#### SOURCE RECORDS

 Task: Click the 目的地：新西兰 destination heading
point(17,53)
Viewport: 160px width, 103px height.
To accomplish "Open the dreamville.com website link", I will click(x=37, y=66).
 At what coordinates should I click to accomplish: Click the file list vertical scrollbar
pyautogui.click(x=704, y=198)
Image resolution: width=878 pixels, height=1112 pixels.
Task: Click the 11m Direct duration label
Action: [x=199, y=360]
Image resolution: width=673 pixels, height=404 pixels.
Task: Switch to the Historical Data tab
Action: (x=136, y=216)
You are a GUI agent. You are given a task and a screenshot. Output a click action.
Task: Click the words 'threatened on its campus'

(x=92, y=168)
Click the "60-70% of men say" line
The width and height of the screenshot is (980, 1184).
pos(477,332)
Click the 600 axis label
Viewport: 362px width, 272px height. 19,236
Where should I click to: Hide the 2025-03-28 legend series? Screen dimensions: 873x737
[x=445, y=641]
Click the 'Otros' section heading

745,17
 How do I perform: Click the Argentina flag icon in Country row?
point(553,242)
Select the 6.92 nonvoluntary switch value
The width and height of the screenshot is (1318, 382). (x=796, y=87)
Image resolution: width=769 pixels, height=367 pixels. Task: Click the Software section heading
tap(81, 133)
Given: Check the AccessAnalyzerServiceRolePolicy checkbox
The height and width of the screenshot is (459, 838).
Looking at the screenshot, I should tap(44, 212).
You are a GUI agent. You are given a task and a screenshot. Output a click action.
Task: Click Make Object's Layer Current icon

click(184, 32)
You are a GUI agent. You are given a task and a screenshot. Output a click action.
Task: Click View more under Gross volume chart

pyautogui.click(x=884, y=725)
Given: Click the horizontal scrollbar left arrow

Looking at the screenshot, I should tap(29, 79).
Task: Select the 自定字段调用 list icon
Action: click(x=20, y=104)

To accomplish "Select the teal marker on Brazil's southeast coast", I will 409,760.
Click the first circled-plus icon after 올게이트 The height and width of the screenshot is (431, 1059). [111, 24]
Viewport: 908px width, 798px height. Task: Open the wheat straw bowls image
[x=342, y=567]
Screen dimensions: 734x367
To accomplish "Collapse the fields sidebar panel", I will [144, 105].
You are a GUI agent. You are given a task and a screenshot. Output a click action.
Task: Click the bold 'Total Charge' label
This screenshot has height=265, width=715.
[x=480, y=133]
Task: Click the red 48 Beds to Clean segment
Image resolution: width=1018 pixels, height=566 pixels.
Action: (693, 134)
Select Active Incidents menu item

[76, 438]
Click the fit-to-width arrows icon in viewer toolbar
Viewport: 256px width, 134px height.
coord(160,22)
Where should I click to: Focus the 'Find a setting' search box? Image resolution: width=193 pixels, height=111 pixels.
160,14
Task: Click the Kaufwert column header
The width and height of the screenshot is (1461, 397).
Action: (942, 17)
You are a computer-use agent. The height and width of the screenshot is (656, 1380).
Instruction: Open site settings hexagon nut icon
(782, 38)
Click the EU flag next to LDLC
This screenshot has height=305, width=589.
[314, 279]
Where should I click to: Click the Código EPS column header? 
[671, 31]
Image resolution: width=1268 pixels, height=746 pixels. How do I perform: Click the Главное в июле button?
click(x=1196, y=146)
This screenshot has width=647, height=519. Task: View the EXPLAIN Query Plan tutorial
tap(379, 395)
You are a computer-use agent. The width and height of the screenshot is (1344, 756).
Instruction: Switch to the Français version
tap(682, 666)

########

◆ GOAL: Copy out again the lines from the one containing "Where should I click to: Focus" through the end of the lines, including both.

◆ RESULT OF THIS TASK:
Where should I click to: Focus the 'Find a setting' search box? Image resolution: width=193 pixels, height=111 pixels.
160,14
Task: Click the Kaufwert column header
The width and height of the screenshot is (1461, 397).
Action: (942, 17)
You are a computer-use agent. The height and width of the screenshot is (656, 1380).
Instruction: Open site settings hexagon nut icon
(782, 38)
Click the EU flag next to LDLC
This screenshot has height=305, width=589.
[314, 279]
Where should I click to: Click the Código EPS column header? 
[671, 31]
Image resolution: width=1268 pixels, height=746 pixels. How do I perform: Click the Главное в июле button?
click(x=1196, y=146)
This screenshot has width=647, height=519. Task: View the EXPLAIN Query Plan tutorial
tap(379, 395)
You are a computer-use agent. The width and height of the screenshot is (1344, 756).
Instruction: Switch to the Français version
tap(682, 666)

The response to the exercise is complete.